ECLI:NL:RBDHA:2023:4908
Rechtbank Den Haag
- Eerste aanleg - enkelvoudig
- Rechtspraak.nl
Beroep tegen onrechtmatige ophouding op grond van artikel 50 lid 2 Vreemdelingenwet 2000
In deze zaak heeft de Rechtbank Den Haag op 22 februari 2023 uitspraak gedaan in een beroep tegen de ophouding van een eiser met de Oezbeekse nationaliteit. De eiser was op 24 januari 2023 overgenomen en opgehouden op basis van artikel 50, tweede lid, van de Vreemdelingenwet 2000 (Vw 2000). De ophouding eindigde op dezelfde dag om 21.45 uur. Eiser heeft beroep ingesteld tegen deze ophouding en verzocht om schadevergoeding. Tijdens de zitting op 13 februari 2023 werd eiser vertegenwoordigd door mr. H. Palanciyan, als waarnemer van zijn gemachtigde, mr. A.D. Kupelian. De verweerder, de Staatssecretaris van Justitie en Veiligheid, werd vertegenwoordigd door mr.
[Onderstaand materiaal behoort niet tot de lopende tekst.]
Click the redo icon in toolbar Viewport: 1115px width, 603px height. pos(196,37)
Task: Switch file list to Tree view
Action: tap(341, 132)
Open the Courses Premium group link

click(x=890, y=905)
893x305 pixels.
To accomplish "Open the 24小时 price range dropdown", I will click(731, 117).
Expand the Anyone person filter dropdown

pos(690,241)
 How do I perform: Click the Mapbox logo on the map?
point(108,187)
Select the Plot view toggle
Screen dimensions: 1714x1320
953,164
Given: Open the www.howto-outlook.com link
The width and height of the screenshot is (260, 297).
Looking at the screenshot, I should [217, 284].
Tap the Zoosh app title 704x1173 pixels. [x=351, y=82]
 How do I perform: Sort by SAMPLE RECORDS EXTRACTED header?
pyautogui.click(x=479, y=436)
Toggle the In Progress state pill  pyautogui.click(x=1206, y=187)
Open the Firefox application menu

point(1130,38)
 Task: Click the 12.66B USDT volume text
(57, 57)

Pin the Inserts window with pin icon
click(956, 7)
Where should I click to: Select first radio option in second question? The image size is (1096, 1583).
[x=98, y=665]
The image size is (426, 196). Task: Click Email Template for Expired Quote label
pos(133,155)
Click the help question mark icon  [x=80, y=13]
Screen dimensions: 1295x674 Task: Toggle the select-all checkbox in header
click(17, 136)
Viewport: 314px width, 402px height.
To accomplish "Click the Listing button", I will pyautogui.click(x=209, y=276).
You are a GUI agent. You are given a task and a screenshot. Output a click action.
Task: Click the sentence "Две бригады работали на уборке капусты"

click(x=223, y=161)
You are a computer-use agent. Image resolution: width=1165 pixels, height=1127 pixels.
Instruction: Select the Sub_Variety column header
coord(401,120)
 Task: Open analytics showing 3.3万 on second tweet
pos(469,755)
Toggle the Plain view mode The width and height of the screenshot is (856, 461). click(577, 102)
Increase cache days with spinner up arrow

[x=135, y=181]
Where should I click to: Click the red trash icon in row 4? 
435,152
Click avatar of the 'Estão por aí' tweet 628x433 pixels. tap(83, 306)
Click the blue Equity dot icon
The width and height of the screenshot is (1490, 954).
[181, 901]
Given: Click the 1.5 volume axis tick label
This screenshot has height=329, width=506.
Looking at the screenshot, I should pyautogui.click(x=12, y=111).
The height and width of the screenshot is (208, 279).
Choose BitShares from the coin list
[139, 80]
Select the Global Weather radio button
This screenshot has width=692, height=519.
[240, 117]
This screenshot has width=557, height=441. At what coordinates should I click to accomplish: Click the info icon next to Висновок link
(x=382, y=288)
R. Hopman.
De rechtbank heeft overwogen dat de identiteit, nationaliteit en verblijfsstatus van eiser niet vaststonden op het moment van zijn overname vanuit het strafrechtelijke traject. Dit betekende dat de ophouding op grond van artikel 50, tweede lid, van de Vw 2000 rechtmatig was. De rechtbank heeft zich beperkt tot de toetsing van de rechtmatigheid van de ophouding en heeft de beroepsgronden van eiser tegen het terugkeerbesluit en het inreisverbod onbesproken gelaten. Uiteindelijk heeft de rechtbank het beroep ongegrond verklaard en het verzoek om schadevergoeding afgewezen. Er was geen aanleiding voor een proceskostenveroordeling.
De uitspraak is openbaar gemaakt op 22 februari 2023 en tegen deze uitspraak staat geen rechtsmiddel open.